> **Text section**:
== == ==

Born in Boherbee, County Kerry on January 15, 1926, McEllistrim is the son of the Fianna Fáil politician and Irish War of Independence veteran, Tom McEllistrim. He succeeds his father when he is elected to Dáil Éireann as a Fianna Fáil Teachta Dála (TD) for the Kerry North constituency at the 1969 general election. At the 1977 general election he is elected along with his running mate Kit Ahern. This is the first time that Fianna Fáil wins two seats in the three seat Kerry North constituency. McEllistrim, who is given much credit for this feat, is disappointed not to receive a promotion to a Minister of State.

McEllistrim becomes disillusioned with the Taoiseach and party leader Jack Lynch from then and begins to believe that Charles Haughey is the right candidate for the party leadership. He believes that Lynch is about to retire and is particularly uncomfortable at the thought of George Colley succeeding Lynch. Like his father before him he believes Colley is not right for the role of leader of the party. He is particularly vocal with regard to party policy towards Northern Ireland and, as he sees it, Lynch’s apparent lack of sympathy towards the northern nationalist community.

== == ==

> **Input material**:
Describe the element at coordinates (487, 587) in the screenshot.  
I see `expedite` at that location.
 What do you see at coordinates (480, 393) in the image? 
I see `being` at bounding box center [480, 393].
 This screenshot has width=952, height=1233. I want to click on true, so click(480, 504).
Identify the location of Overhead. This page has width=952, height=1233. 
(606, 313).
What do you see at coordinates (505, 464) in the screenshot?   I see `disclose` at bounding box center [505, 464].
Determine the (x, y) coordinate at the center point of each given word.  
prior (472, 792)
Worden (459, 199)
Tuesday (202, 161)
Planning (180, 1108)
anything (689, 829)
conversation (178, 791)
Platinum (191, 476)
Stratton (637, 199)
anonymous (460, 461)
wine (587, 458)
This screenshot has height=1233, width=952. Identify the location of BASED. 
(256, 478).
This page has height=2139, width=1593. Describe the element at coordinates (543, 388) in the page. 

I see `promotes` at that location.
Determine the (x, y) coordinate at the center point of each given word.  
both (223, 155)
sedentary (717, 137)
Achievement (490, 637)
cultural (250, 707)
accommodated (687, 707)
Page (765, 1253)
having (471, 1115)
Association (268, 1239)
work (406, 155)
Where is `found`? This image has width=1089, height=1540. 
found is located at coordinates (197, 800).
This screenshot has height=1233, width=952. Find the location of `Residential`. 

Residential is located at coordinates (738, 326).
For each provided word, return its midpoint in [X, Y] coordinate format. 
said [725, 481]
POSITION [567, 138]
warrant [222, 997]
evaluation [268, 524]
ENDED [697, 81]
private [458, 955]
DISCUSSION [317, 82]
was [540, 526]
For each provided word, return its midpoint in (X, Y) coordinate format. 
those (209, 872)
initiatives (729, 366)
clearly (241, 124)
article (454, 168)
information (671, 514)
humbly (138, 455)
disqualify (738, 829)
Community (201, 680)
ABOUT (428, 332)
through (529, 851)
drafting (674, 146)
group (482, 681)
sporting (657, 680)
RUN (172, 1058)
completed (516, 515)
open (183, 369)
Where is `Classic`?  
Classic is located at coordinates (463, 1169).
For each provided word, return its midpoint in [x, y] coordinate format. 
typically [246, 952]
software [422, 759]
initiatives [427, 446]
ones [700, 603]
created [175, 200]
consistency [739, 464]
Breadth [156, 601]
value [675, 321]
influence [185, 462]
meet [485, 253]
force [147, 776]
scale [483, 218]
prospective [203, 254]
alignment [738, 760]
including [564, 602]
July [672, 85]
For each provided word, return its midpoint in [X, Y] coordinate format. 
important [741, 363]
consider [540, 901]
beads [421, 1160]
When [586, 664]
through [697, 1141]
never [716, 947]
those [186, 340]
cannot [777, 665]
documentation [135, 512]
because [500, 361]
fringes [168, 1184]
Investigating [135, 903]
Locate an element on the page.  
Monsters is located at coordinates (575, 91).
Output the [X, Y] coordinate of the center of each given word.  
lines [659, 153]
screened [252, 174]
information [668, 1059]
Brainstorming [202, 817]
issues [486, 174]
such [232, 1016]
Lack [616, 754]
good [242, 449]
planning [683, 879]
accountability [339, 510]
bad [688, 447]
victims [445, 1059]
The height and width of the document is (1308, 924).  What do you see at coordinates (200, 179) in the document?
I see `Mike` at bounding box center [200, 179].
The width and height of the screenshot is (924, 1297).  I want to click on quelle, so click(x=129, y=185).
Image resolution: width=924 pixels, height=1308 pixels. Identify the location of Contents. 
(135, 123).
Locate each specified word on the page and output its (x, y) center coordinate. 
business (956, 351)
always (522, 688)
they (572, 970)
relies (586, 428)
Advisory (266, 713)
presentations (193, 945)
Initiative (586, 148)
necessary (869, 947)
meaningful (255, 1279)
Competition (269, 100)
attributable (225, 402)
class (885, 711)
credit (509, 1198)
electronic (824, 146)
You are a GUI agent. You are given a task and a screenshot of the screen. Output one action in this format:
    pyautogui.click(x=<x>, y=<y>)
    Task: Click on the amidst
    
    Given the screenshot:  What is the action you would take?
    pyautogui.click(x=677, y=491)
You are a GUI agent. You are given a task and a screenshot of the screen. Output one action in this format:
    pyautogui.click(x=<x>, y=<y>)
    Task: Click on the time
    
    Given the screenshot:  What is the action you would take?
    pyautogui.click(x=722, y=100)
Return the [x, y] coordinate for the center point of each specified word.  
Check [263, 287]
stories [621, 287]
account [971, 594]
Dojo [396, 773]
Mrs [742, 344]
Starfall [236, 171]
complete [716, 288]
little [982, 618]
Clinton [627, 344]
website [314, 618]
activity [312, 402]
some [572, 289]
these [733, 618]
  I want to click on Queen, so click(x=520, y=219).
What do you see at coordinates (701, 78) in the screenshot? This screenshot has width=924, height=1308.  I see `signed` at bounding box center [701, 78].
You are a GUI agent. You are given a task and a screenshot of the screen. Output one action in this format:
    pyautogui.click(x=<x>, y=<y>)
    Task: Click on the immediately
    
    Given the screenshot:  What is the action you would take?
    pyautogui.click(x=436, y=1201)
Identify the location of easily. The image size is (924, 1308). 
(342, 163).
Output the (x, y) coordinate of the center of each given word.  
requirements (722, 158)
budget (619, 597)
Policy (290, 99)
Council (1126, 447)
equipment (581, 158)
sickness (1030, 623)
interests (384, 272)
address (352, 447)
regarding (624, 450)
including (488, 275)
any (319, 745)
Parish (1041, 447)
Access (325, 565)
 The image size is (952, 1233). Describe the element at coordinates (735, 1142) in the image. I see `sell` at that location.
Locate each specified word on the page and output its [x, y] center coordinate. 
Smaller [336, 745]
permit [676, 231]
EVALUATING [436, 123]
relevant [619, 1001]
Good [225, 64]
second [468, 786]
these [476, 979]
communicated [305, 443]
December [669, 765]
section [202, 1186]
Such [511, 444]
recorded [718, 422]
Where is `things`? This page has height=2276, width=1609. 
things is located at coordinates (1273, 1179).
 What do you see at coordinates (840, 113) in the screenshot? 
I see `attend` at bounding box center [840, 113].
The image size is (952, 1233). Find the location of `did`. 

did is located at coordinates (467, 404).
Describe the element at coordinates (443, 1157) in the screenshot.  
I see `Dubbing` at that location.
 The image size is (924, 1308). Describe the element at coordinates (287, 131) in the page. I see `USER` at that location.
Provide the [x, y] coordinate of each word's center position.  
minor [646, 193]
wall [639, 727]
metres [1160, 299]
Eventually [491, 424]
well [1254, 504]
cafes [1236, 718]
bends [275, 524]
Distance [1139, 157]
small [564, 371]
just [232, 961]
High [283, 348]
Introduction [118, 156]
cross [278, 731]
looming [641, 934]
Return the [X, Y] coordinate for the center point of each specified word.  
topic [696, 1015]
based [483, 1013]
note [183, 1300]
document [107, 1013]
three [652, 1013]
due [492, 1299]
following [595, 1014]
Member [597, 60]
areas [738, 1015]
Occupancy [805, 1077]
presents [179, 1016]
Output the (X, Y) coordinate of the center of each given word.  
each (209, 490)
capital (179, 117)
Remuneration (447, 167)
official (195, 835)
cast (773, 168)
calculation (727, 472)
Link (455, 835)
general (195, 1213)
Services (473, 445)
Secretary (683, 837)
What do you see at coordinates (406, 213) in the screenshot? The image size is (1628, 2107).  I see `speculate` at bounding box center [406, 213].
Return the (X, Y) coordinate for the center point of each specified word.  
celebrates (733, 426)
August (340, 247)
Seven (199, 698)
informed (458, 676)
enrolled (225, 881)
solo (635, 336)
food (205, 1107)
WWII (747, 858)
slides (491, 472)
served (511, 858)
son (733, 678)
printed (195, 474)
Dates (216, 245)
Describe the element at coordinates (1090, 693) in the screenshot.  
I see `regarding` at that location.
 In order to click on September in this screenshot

== == ==

> **What you will do**:
• a. Please repeat the entries between the line holding "EVALUATING [436, 123]" and the line holding "Member [597, 60]", inclusive.
• b. Continue the passage about McEllistrim and the Fianna Fáil leadership from where it stops.
The McEllistrim passage has no connection to the entries that come after it.

> **Answers to the exercise**:
• a.
EVALUATING [436, 123]
relevant [619, 1001]
Good [225, 64]
second [468, 786]
these [476, 979]
communicated [305, 443]
December [669, 765]
section [202, 1186]
Such [511, 444]
recorded [718, 422]
Where is `things`? This page has height=2276, width=1609. 
things is located at coordinates (1273, 1179).
 What do you see at coordinates (840, 113) in the screenshot? 
I see `attend` at bounding box center [840, 113].
The image size is (952, 1233). Find the location of `did`. 

did is located at coordinates (467, 404).
Describe the element at coordinates (443, 1157) in the screenshot.  
I see `Dubbing` at that location.
 The image size is (924, 1308). Describe the element at coordinates (287, 131) in the page. I see `USER` at that location.
Provide the [x, y] coordinate of each word's center position.  
minor [646, 193]
wall [639, 727]
metres [1160, 299]
Eventually [491, 424]
well [1254, 504]
cafes [1236, 718]
bends [275, 524]
Distance [1139, 157]
small [564, 371]
just [232, 961]
High [283, 348]
Introduction [118, 156]
cross [278, 731]
looming [641, 934]
Return the [X, Y] coordinate for the center point of each specified word.  
topic [696, 1015]
based [483, 1013]
note [183, 1300]
document [107, 1013]
three [652, 1013]
due [492, 1299]
following [595, 1014]
Member [597, 60]

• b.
McEllistrim is a member of the so-called “gang of five” along with Seán Doherty, Mark Killilea Jnr, Jackie Fahey and Albert Reynolds who start a lobbying campaign in favour of Haughey on the backbenches of the party. After Lynch loses two by-elections in his native County Cork he resigns as party leader in December 1979. The leadership contest is called two days later and is a two-way race between Haughey and Colley. Haughey wins the leadership contest by a decisive margin and McEllistrim is rewarded by being appointed Minister of State at the Department of Finance with special responsibility for the Office of Public Works. He serves as a Minister of State again in 1982, this time at the Department of Fisheries and Forestry.

McEllistrim loses his seat at the 1987 general election by four votes to Dick Spring. After being nominated to Seanad Éireann he regains his seat at the 1989 general election but does not retain it at the 1992 general election when he loses to constituency colleague Denis Foley.

McEllistrim dies aged 74 on February 25, 2000. His son, Tom McEllistrim, is a TD for Kerry North from 2002 to 2011.